Start of Selected passage
Now those features were not in repose. Earlier, Nathuram Godse had made clear his sentiments at India's Independence Day on the front page of the daily paper he edited, the Hindu Rashtra (Hindu Nation). The spot usually filled by his daily editorial had been left blank, its white columns surrounded by a black band of mourning.
The ceremonies all around India celebrating independence were, he told his followers, a "deliberate camouflage to conceal from the people the fact that hundreds of Hindu men were being massacred and hundreds of Hindu women were being kidnaped and raped.
"The vivisection of India," he shouted, was "a calamity condemning millions of Indians to horrible sufferings." It was, he said, "the work of the Congress Party and, above all, its leader Gandhi."
When he had finished, Nathuram Godse led his five hundred followers in the salute to their flag. Thumbs pressed against their hearts, their hands palms down, at right angles to their chest, they vowed "to the Motherland which gave me birth and in which I have grown that my body is ready to die for her cause."
End of Selected passage
Start of Supplied data
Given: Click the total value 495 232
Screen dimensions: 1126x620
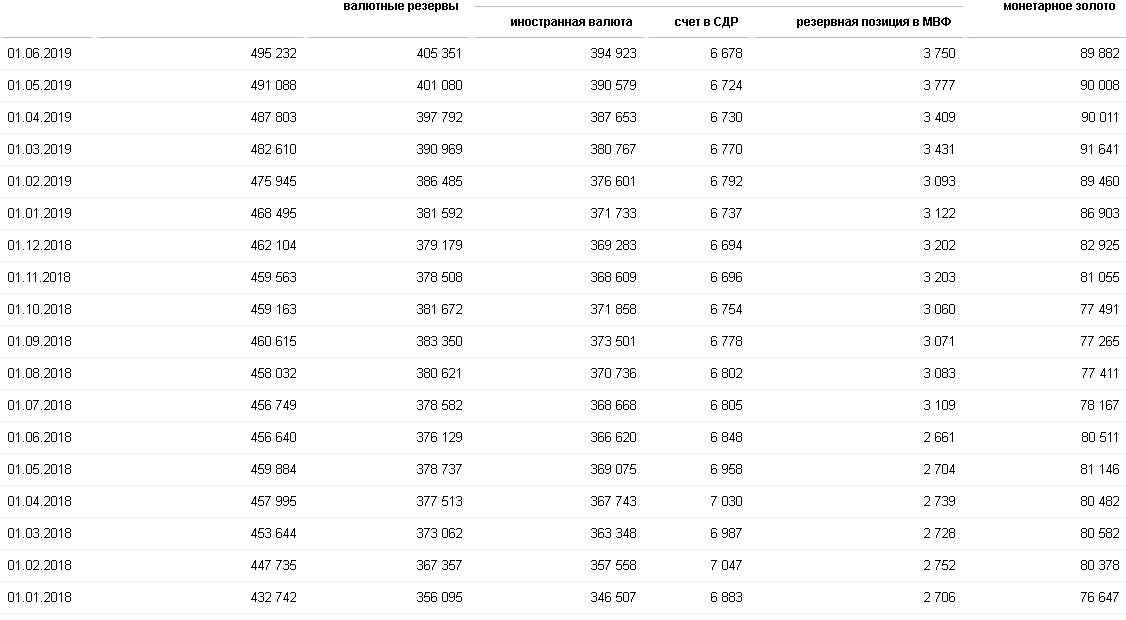Looking at the screenshot, I should (273, 54).
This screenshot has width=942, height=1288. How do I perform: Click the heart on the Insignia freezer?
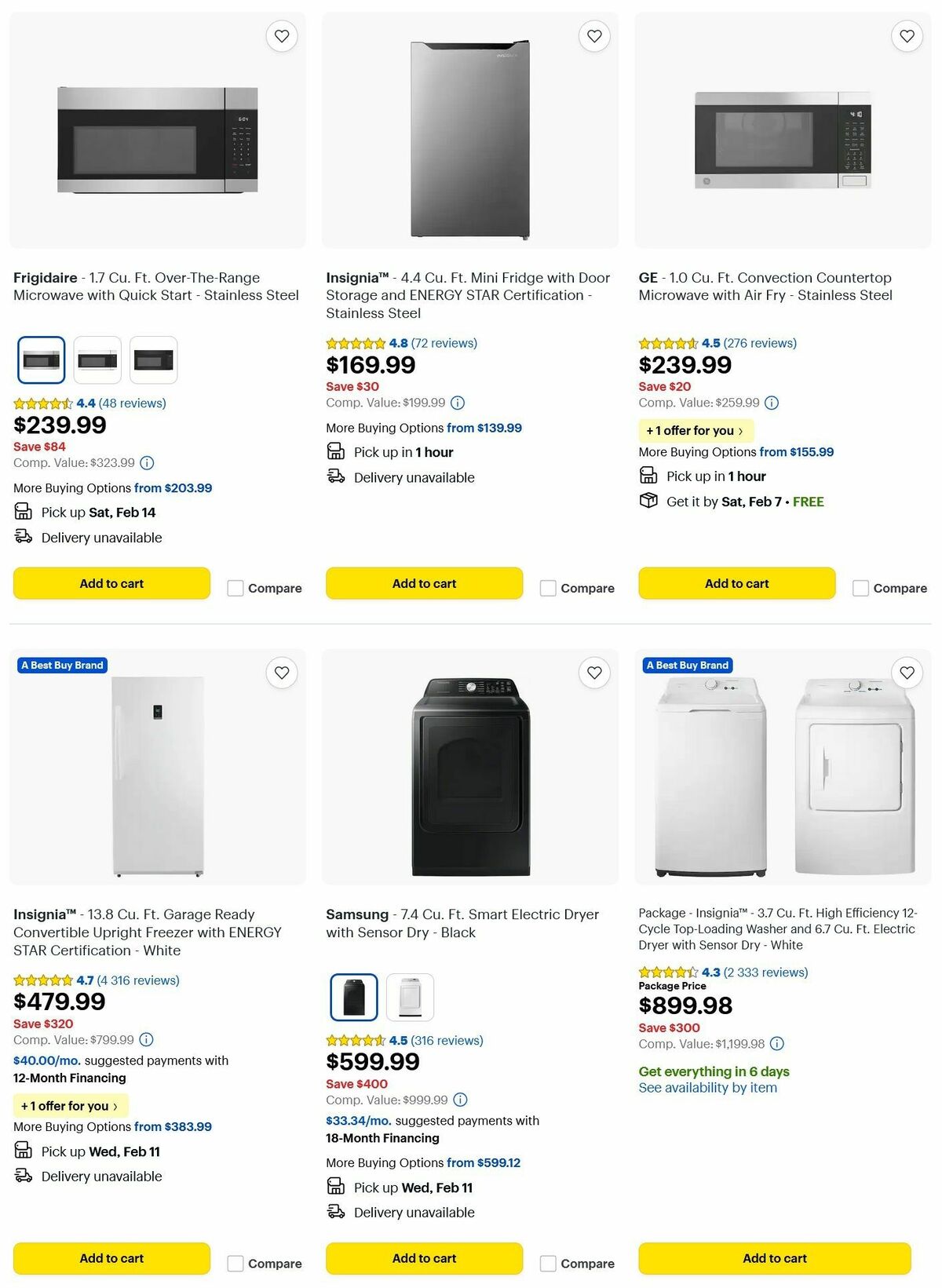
End of Supplied data
[Exercise goal]
Could you restate the passage about Nathuram Godse from "The ceremonies all" to "kidnaped and raped.", replacing "ceremonies" with "festivities"? The material has no connection to the passage about Nathuram Godse.

[Task response]
The festivities all around India celebrating independence were, he told his followers, a "deliberate camouflage to conceal from the people the fact that hundreds of Hindu men were being massacred and hundreds of Hindu women were being kidnaped and raped.